Task directions: Count the lines in the rows below that contain the string "Where". Reply with the number alone.

Dataset:

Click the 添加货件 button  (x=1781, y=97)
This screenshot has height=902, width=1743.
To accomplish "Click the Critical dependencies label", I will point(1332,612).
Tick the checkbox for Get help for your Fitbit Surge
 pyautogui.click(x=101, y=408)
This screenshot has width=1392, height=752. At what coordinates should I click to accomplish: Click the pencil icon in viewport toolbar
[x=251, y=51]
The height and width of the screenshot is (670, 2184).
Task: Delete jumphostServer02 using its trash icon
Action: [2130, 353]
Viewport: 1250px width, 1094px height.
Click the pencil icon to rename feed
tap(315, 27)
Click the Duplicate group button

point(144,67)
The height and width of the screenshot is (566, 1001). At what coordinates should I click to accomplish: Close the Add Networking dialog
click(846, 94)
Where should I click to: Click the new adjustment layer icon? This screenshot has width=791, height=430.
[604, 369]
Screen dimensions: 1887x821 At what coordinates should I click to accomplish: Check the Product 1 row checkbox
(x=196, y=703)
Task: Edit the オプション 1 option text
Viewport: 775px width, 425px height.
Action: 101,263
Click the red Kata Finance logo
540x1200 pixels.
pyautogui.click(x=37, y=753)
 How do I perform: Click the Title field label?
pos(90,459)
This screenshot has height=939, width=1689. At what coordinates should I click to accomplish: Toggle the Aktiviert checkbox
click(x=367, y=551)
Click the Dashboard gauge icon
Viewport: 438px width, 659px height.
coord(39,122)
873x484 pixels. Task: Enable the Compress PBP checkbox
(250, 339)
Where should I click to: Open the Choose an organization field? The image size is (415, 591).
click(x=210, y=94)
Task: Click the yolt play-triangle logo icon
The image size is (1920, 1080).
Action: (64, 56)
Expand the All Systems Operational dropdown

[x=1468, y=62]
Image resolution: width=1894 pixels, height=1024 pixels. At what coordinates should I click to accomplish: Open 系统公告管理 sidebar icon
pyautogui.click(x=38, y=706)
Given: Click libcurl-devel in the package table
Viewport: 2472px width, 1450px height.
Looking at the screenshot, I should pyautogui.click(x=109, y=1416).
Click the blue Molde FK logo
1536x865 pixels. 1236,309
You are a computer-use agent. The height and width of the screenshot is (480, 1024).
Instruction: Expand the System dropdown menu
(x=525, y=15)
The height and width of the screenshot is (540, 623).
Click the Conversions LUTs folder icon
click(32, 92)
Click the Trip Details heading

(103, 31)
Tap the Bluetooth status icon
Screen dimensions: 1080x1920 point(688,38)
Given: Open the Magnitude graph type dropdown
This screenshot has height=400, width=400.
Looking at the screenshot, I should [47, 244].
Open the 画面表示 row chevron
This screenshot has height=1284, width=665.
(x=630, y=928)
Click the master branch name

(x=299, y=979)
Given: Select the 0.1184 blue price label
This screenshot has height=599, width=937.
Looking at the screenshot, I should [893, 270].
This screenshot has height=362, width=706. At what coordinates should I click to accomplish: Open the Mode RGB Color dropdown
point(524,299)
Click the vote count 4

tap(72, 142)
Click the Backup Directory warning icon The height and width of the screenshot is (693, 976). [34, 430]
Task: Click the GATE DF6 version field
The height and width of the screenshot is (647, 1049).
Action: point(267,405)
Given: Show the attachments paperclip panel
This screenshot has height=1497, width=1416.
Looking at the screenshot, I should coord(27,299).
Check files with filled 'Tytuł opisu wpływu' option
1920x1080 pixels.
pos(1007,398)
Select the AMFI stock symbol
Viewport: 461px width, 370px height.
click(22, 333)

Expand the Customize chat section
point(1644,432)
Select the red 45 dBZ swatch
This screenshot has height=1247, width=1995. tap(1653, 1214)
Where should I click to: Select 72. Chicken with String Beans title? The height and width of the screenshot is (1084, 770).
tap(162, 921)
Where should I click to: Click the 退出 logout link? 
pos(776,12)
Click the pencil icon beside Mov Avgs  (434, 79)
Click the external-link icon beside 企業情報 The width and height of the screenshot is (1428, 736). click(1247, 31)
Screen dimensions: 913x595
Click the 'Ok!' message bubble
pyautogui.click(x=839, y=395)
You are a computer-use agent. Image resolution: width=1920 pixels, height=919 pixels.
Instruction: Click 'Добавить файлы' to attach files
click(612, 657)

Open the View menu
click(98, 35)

Solution below: 4